Goal of the exercise => Go to the line with "This screenshot has" in the entries below and write out every line from there through the line with "The width and", exactly and without pictures.

Data shown =>
====
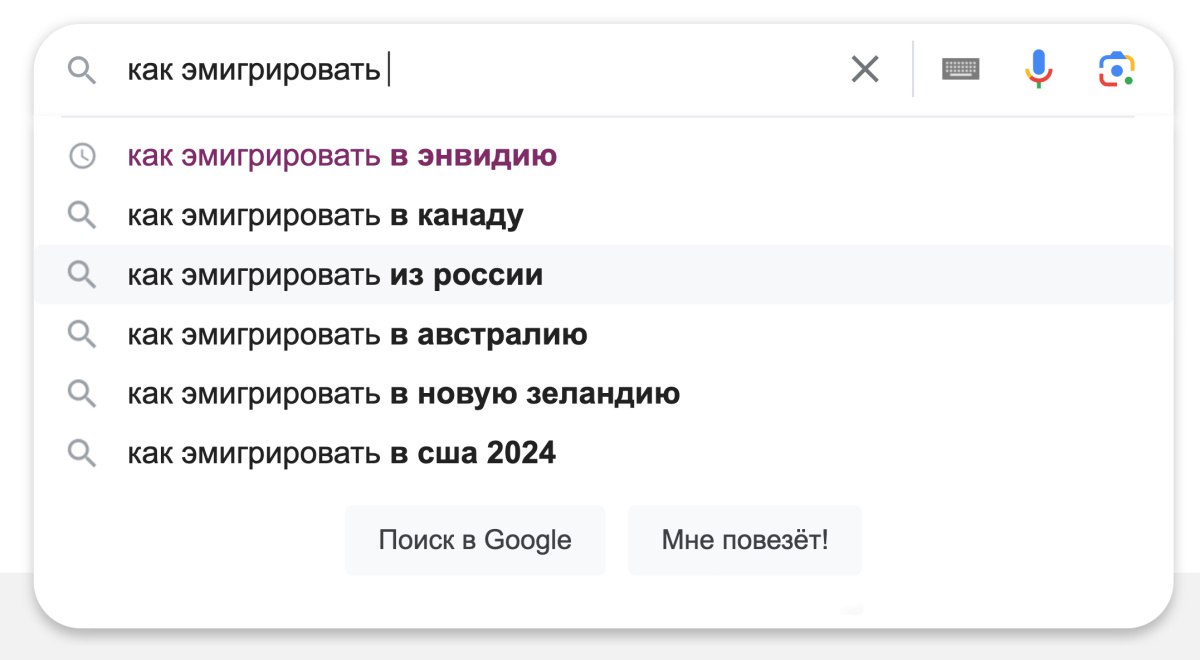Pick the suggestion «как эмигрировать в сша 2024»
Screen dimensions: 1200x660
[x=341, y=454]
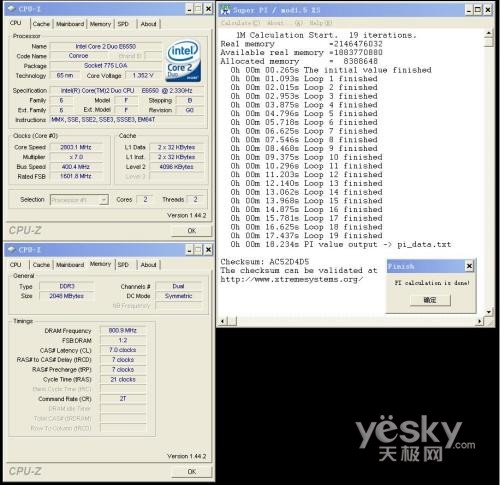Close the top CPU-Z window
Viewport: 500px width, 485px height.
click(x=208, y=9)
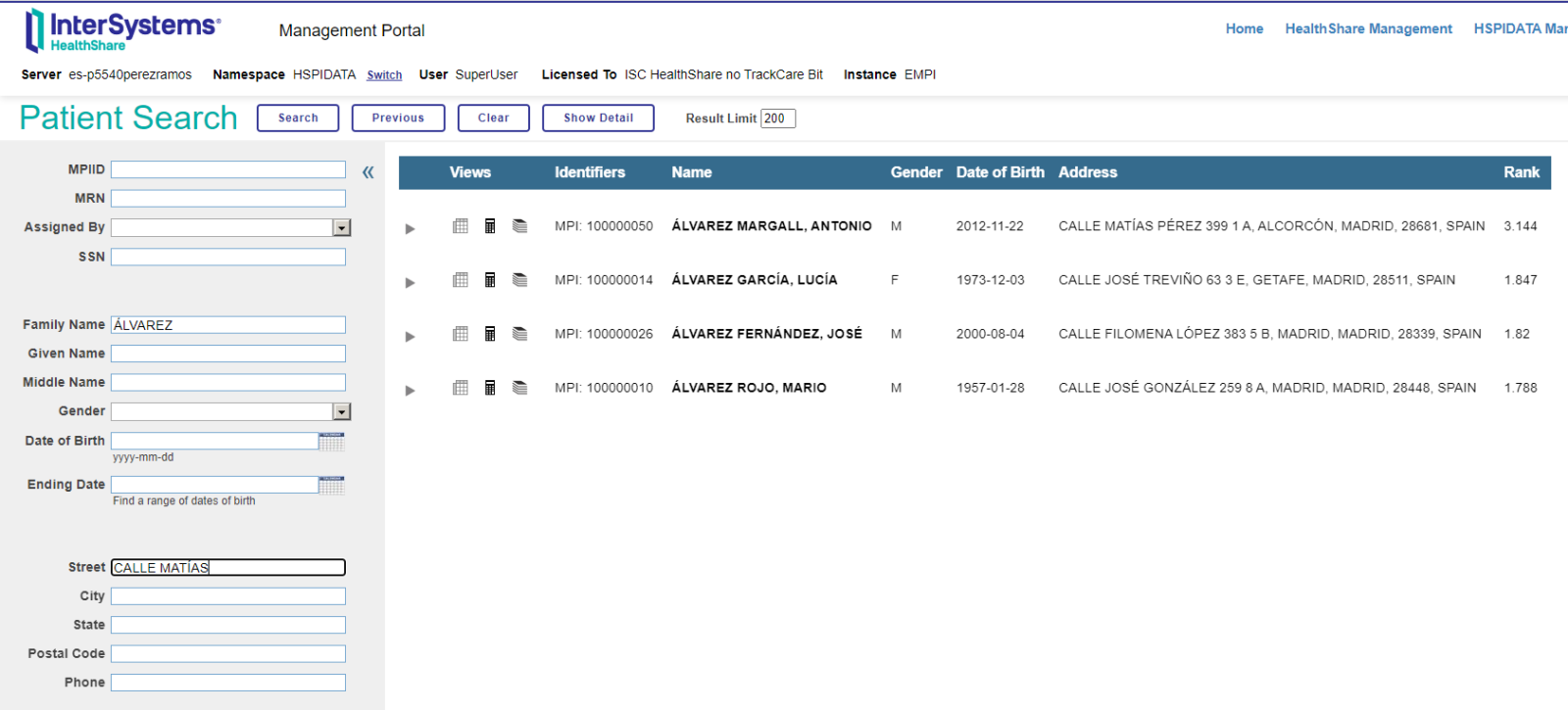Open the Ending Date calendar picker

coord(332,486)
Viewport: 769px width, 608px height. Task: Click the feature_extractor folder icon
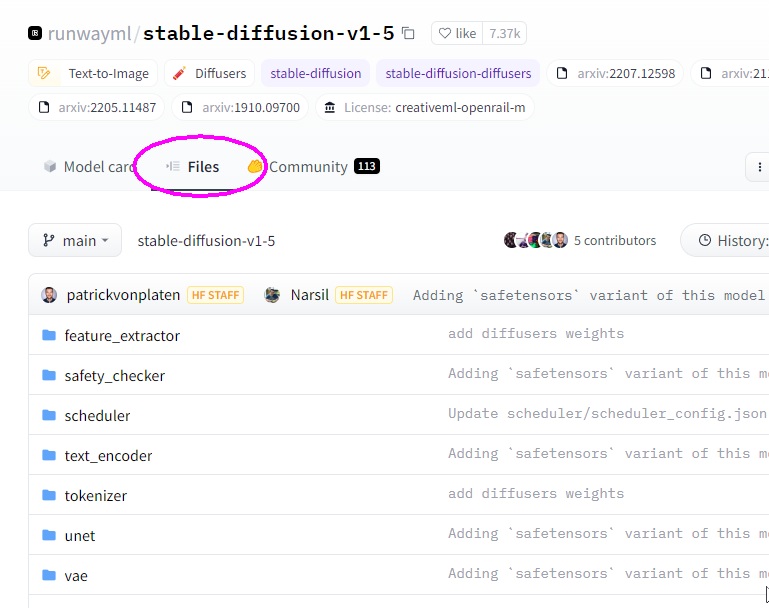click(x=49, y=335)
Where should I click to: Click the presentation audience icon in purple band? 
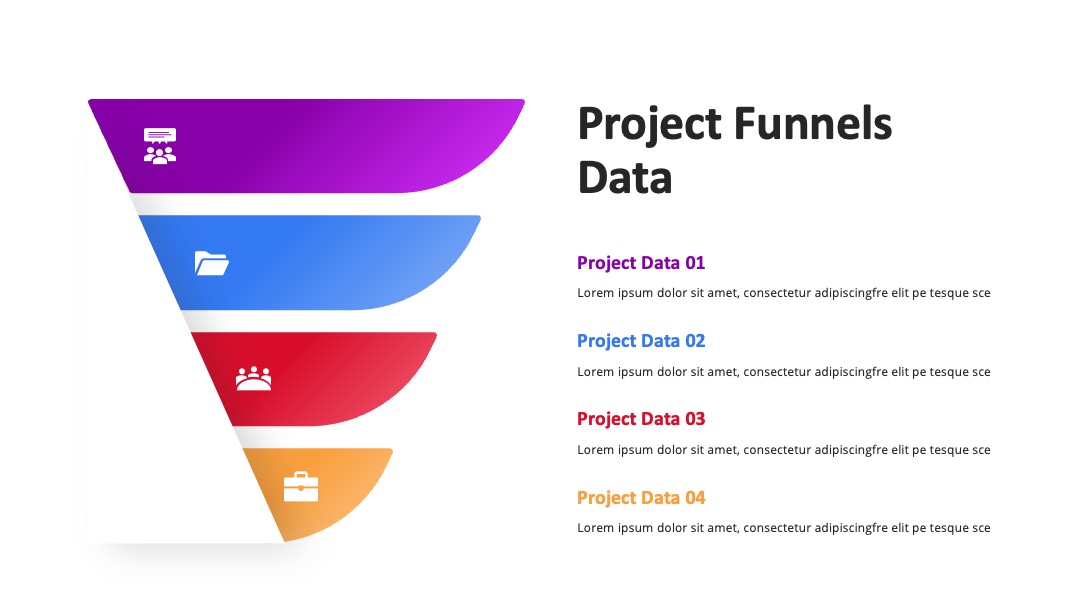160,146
====
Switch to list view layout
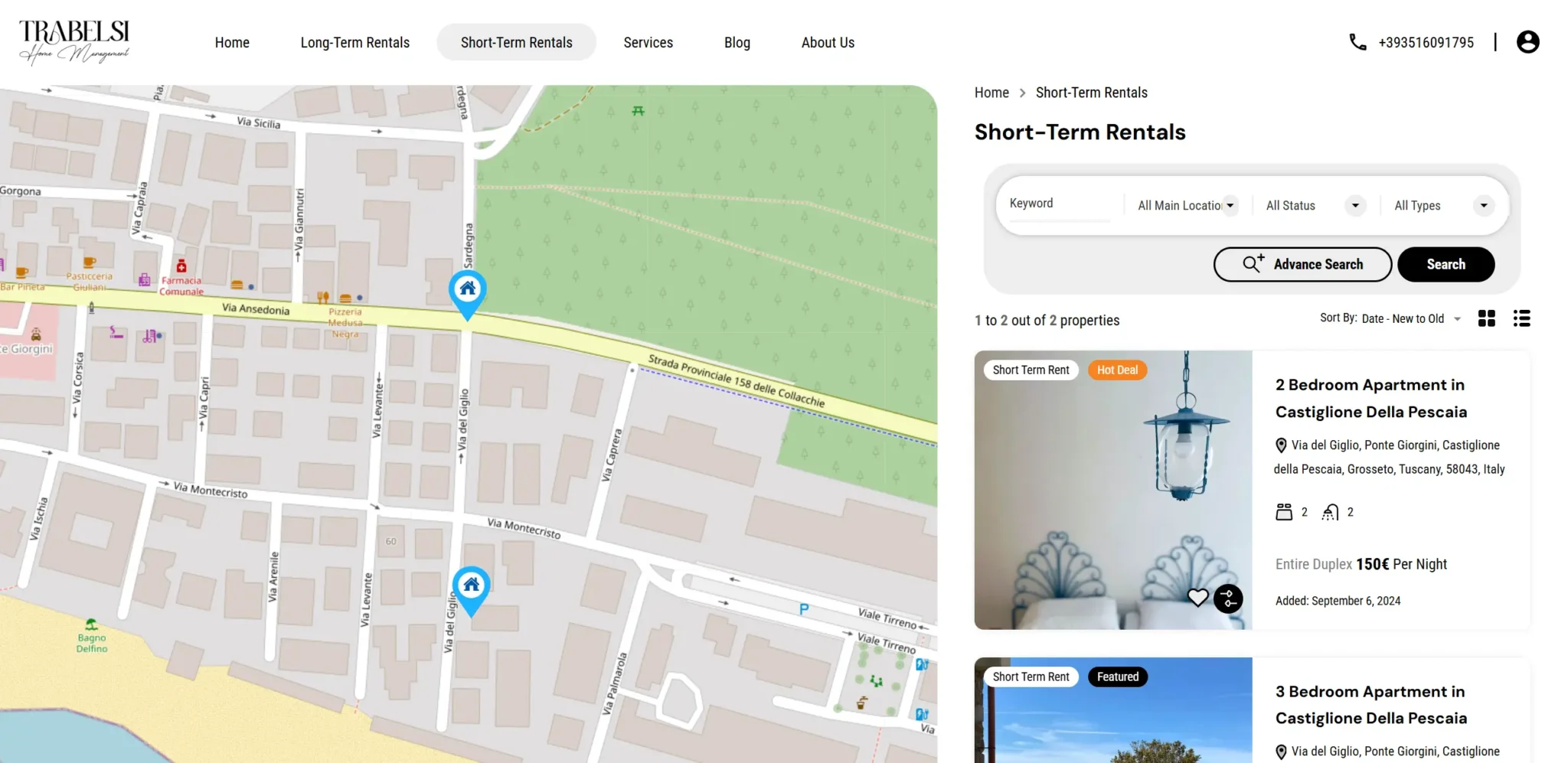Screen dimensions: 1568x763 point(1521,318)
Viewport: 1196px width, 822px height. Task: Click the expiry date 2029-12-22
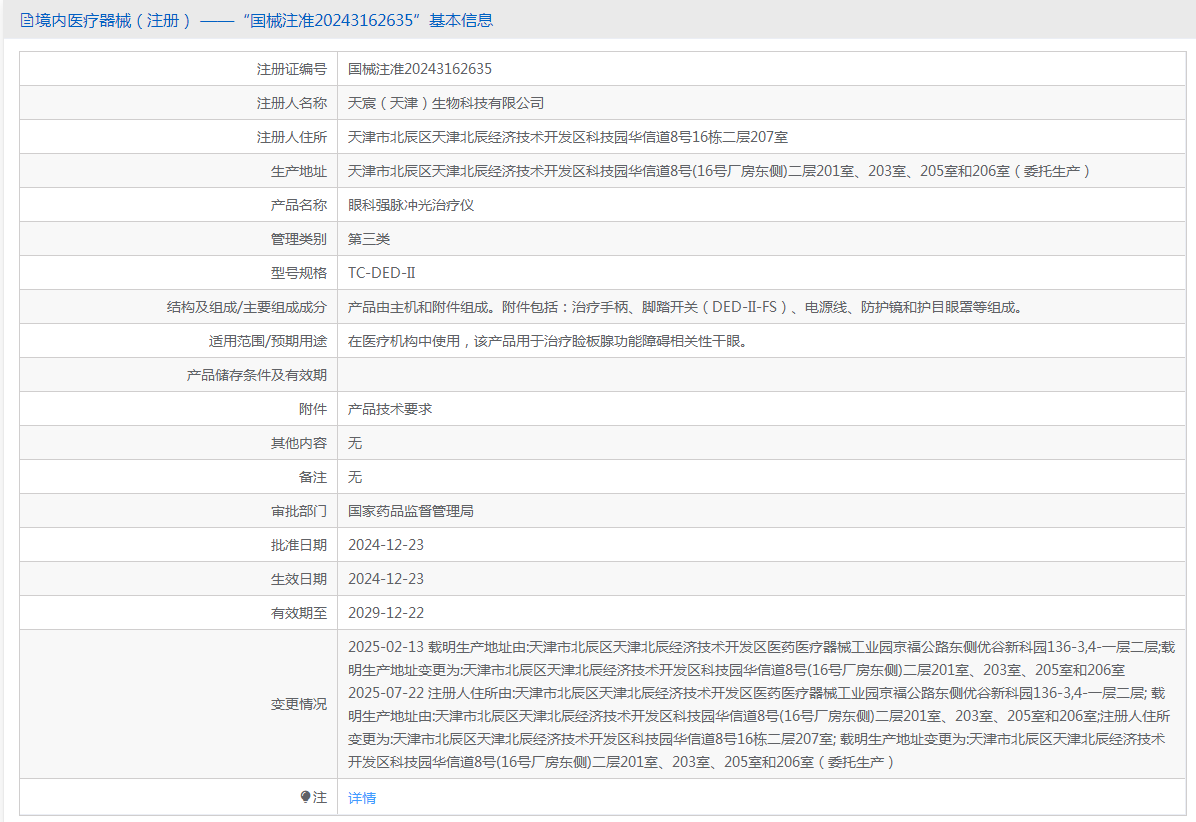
====
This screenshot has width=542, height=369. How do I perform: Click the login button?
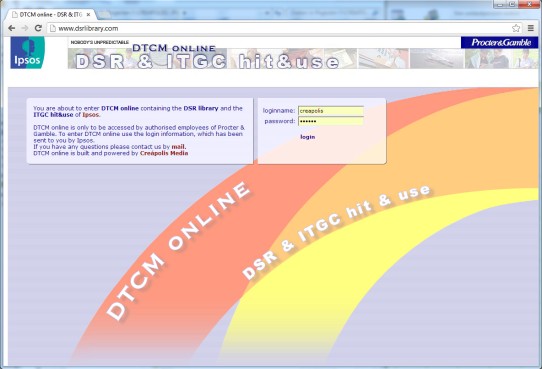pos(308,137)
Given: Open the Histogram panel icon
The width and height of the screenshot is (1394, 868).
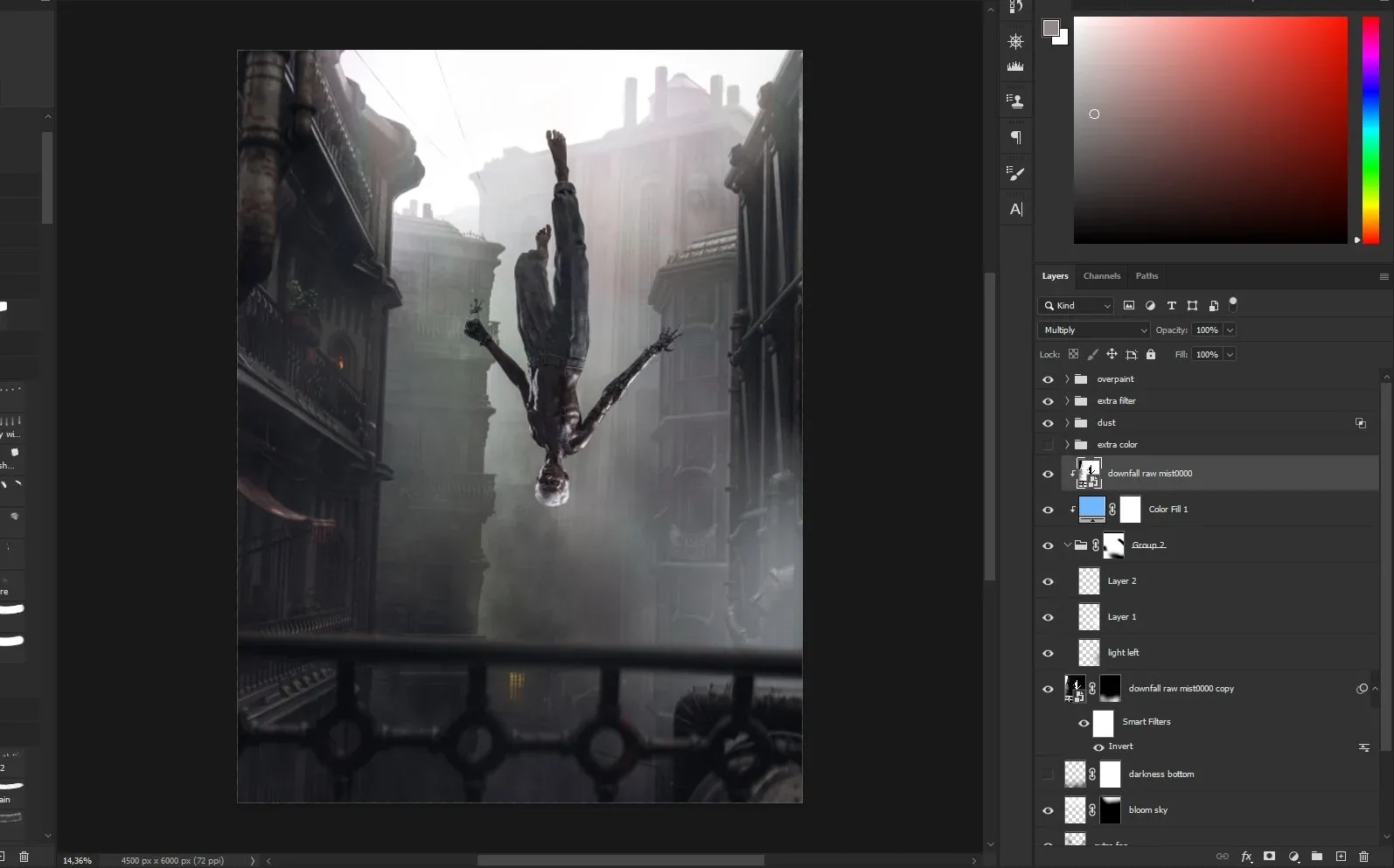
====
Answer area =>
This screenshot has width=542, height=369. How do I perform: Click the login button?
pos(308,137)
Given: Open the Histogram panel icon
The width and height of the screenshot is (1394, 868).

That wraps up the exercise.